The Bombay high court has upheld the conviction of a 33-year-old man from Palghar who raped and murdered a four-year-old girl in Sept 2009.
A division bench of justices VK Tahilramani and Ajey Gadkari upheld Ananta Chaudhary's conviction observing: "The circumstances exclude every hypothesis of innocence of the appellant and unquestionably point the finger of guilt at him."
Chaudhary had filed an appeal challenging his conviction by the sessions court. On April 27, 2011, the Palghar sessions court had found him guilty of rape and murder and sentenced him to life imprisonment. The court also imposed a fine of Rs 10,500.
Swapnil Ovalekar from Legal Aid was appointed to represent Chaudhary in the HC.
According to additional public prosecutor VR Bhonsale, on Sept 20, 2009, a woman reported that her minor daughter had been found murdered in the bushes near their house. The day before, she had seen Chaudhary, who stays in the neighbourhood, talking to her 4-year-old daughter when she was leaving for work after having fed her daughter who had come back from nursery school.
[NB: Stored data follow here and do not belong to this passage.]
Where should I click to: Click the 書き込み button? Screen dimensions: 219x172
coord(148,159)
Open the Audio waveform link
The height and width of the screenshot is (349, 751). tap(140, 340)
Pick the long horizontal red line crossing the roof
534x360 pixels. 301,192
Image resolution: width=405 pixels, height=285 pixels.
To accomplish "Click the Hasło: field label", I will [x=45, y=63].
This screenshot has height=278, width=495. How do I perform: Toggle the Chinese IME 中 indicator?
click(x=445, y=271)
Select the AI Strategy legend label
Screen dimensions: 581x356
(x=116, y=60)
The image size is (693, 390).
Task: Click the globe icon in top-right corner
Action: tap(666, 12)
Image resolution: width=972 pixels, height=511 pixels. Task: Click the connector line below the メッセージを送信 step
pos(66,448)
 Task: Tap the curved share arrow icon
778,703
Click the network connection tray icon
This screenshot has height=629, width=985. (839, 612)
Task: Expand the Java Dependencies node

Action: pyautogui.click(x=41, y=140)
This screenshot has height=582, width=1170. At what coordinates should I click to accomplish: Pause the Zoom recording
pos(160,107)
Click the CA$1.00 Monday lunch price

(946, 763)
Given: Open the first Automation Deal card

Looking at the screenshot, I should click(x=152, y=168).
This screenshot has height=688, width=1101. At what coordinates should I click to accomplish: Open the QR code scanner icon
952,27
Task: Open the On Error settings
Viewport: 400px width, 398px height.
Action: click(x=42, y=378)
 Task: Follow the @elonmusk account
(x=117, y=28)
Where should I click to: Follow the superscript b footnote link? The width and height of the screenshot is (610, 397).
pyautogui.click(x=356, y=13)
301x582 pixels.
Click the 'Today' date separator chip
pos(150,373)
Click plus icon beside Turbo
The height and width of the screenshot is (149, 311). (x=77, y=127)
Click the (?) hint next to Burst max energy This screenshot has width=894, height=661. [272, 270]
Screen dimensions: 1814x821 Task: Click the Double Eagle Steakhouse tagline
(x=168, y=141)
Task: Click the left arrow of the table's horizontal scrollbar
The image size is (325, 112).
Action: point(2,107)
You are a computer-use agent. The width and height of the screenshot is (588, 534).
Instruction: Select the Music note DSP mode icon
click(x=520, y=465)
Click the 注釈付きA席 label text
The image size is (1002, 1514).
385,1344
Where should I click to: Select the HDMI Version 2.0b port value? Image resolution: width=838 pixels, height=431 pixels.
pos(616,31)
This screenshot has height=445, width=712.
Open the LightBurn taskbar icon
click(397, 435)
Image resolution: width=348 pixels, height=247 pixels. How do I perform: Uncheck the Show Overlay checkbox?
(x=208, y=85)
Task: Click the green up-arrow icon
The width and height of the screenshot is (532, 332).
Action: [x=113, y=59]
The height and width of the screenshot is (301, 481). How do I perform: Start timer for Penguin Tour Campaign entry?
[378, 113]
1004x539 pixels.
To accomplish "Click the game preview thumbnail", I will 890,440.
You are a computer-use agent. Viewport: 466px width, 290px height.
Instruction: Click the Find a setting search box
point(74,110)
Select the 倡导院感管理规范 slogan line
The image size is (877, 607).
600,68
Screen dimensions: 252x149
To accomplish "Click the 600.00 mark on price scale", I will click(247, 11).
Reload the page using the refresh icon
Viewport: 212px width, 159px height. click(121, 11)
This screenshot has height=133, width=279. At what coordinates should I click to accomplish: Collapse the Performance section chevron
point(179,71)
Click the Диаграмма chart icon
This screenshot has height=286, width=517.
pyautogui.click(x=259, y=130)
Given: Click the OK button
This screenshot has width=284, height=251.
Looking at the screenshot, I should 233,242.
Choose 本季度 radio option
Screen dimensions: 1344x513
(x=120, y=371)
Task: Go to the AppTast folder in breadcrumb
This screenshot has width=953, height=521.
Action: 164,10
She however did not raise an alarm as Chaudhary was known to them.
When she returned in the evening, she found her daughter missing. Her neighbours, including Chaudhary, helped in searching for her. And it was Chaudhary who suggested that the girl could have wandered off into the nearby bushes. The girl's body was soon found in the bushes. There was blood on her frock and injury marks on her body.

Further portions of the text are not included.